Figure 6. Associations between mutations in the 40 Mut-driver genes and survival.

(a) Multivariable Cox proportional hazards models were constructed to assess the associations between functional mutations in Mut-driver genes and breast cancer-specific survival (BCSS) in ER+ (left) and ER− (right) cancers. For oncogenes (red), we considered only recurrent mutations, whereas only inactivating mutations were used for tumour suppressor genes (blue). Both classes of mutations were used for TP53. The lines represent 95% confidence intervals and sizes of the boxes correspond to the inverse of the interval size. Arrows indicate confidence intervals extending beyond plot range, and ‘' mark genes where mutations are associated BCSS at P<0.05. Some genes did not have sufficient mutations in the ER− cohort to obtain a hazard ratio estimate. (b) The association between functional PIK3CA mutations and BCSS were analyzed in ER+ tumours after stratifying by IntClust.

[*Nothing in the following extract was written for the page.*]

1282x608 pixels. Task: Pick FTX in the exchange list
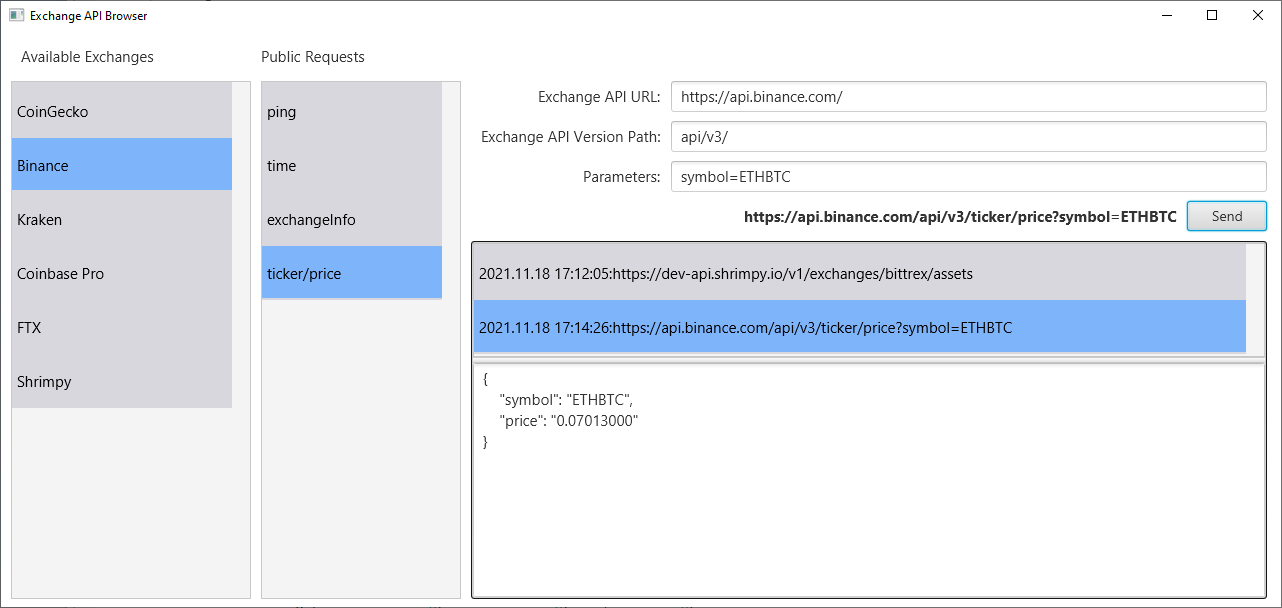(x=121, y=328)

For each IntClust, univariable Cox models were constructed to obtain a hazard ratio estimate for PIK3CA mutations in tumours not belonging to the particular IntClust (left; black point, solid line), the effect of IntClust membership for tumours with wild-type PIK3CA (middle; coloured point, dashed line), and the simultaneous effects of PIK3CA mutation and IntClust membership (right; coloured point, solid line). Lines and arrows represent confidence intervals as in Fig. 6a. The P values represent the significance of the interaction between PIK3CA mutation and IntClust membership in the Cox model. The fraction of tumours harbouring PIK3CA mutations within each IntClust is also indicated in brackets.